The DF-YOLO architecture consists primarily of three parts: a backbone network, a deep and filtered Path Aggregation Network, and a parameter-sharing detection head. In the backbone extraction network, we replace the original structure with FasterNet, a rapid neural network, to reduce redundant computations and improve spatial feature extraction. To tackle the multi-scale challenges arising from variations in object sizes, we propose the Deep Filtering Path Aggregation Network (DF-PAN), which effectively fuses deep features with shallow features. In addition, we design a parameter-sharing detection head (PSD), which reduces the number of parameters and improves detection precision. The overall structure of the algorithm is shown in Fig. 1.

Fig. 1
figure 1

The overall structure of DF-YOLO

3.2 Backbone

The backbone network of YOLOv8 is overly large. Utilizing FasterNet as the backbone network for feature extraction in DF-YOLO aligns more closely with practical requirements. FasterNet addresses the issue of redundancy in the convolutional neural networks by introducing Partial Convolution (PConv). This technique enhances spatial feature extraction while reducing unnecessary computations and memory access. The overall structure is shown in Fig. 2.

Fig. 2
figure 2

The overall structure of FasterNet

The proposed architecture consists of four hierarchical stages, each featuring a \(4 \times 4\) regular convolutional layer with a stride of 4 for spatial downsampling and a \(2 \times 2\) regular convolutional layer with a stride of 2 for expanding the channel number. Each stage has a FasterNet block, which contains a PConv layer. Unlike conventional convolution, the PConv layer selectively conducts convolution operations on specific channels to extract spatial features, while leaving the remaining channels unchanged. In the detection task of this paper, the input and output feature maps have the same number of channels. Therefore, the FLOPs of PConv are: \(h \times \omega \times k^{2} \times c_{p}^{2}\) , and for \(r = 1/4\), the FLOPs of PConv are only \(1/16\) of standard convolution, with memory access being \(1/4\) of standard convolution. To more effectively utilize information from all channels, pointwise convolution (PWConv) has been added after PConv. PWConv enables feature information to flow through all channels, thereby allowing the model to focus more on the central position.

Due to the small size of targets which only occupy a small portion of the image, models often overlook the spatial information of these targets. The FasterNet feature extraction network excels in spatial feature extraction, enhancing the model's ability to detect small targets. Additionally, FasterNet requires less memory access and is better suited for traffic scenes with limited computing resources.

▶ [CHALLENGE 1]: Name the three main parts that make up the DF-YOLO architecture, as given in the DF-YOLO passage.
The DF-YOLO passage and the listing have nothing to do with each other.

▶ [EXERCISE INPUT]:

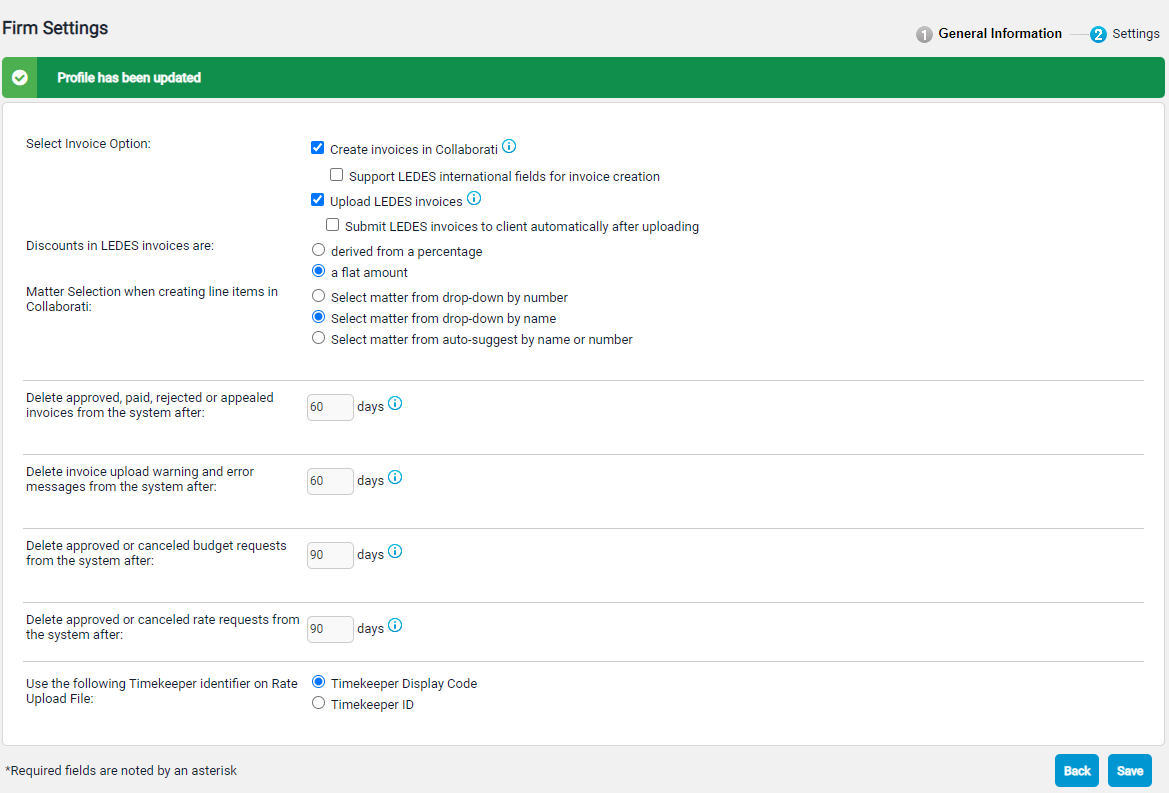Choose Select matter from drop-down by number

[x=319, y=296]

...

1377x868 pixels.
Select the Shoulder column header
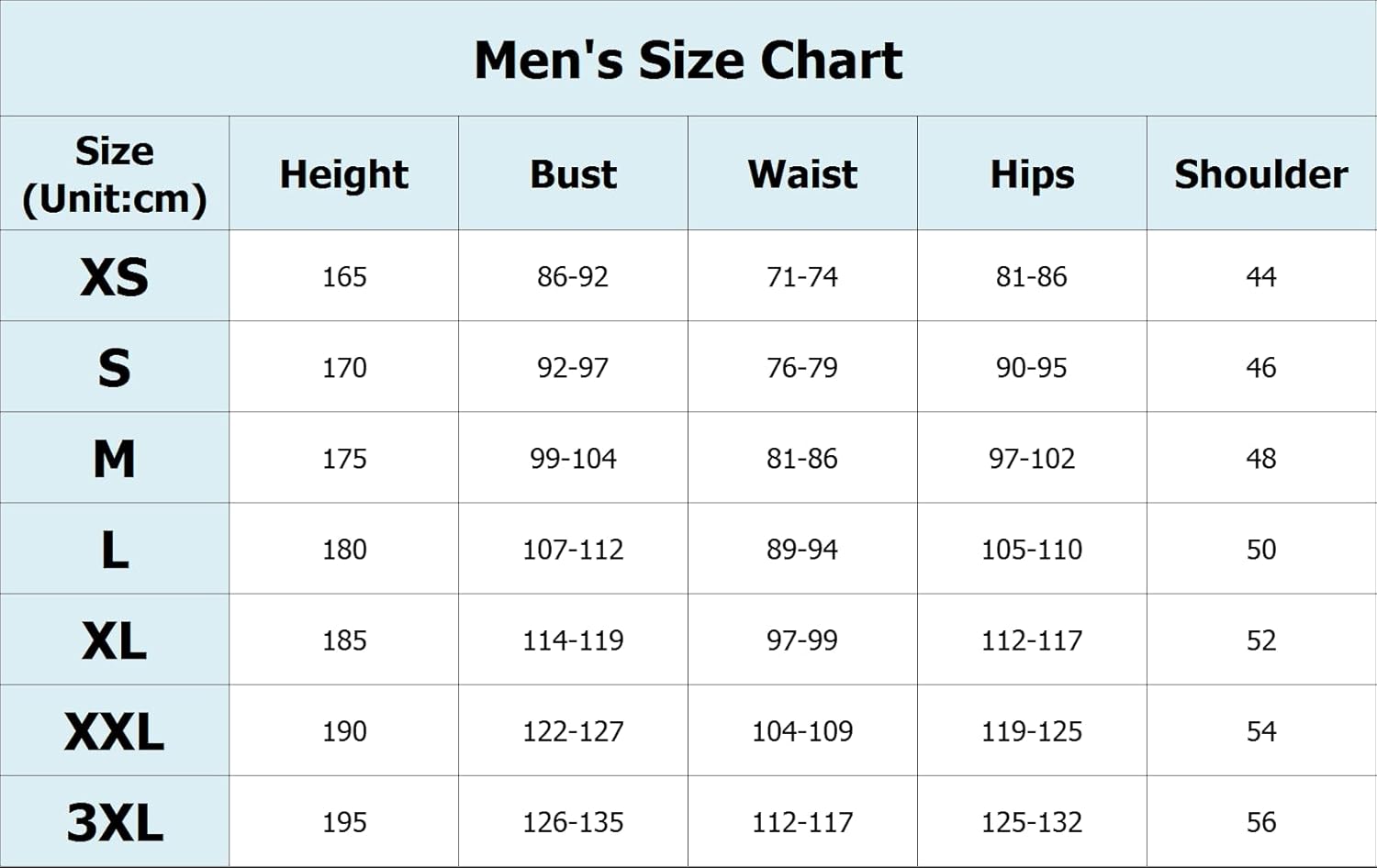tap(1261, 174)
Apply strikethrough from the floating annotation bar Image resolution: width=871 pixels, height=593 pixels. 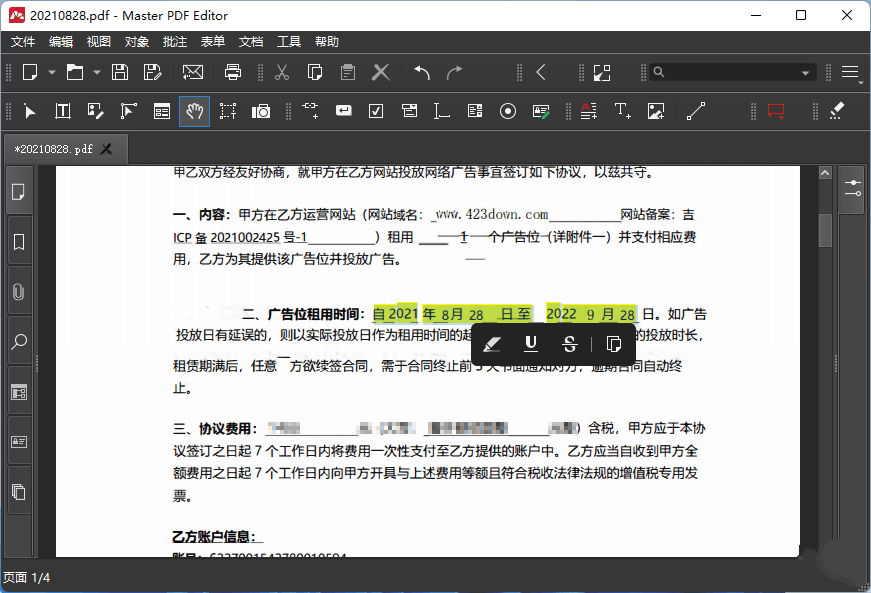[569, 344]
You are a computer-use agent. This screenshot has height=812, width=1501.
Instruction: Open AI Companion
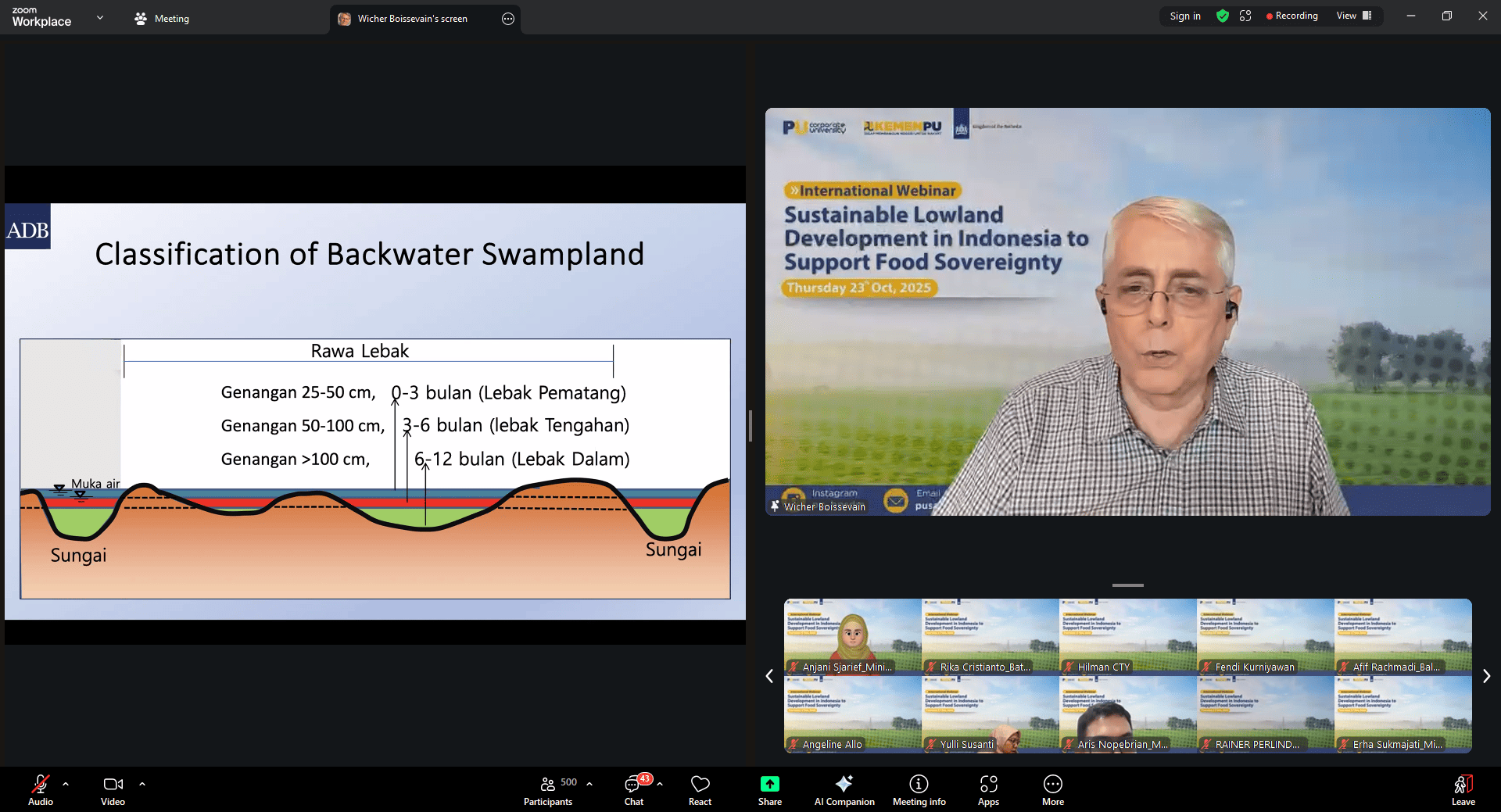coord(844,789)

▶ [CHALLENGE 2]: In the listing, rewrite the lines starting at the one containing "Choose Select matter from drop-down by number" and ending at the one containing "[x=319, y=296]", changing "drop-down" to "dropdown menu" and leaving the pictures out.

▶ [EXPECTED OUTPUT 1]:
- A backbone network
- A deep and filtered Path Aggregation Network
- A parameter-sharing detection head

▶ [EXPECTED OUTPUT 2]:
Choose Select matter from dropdown menu by number

[x=319, y=296]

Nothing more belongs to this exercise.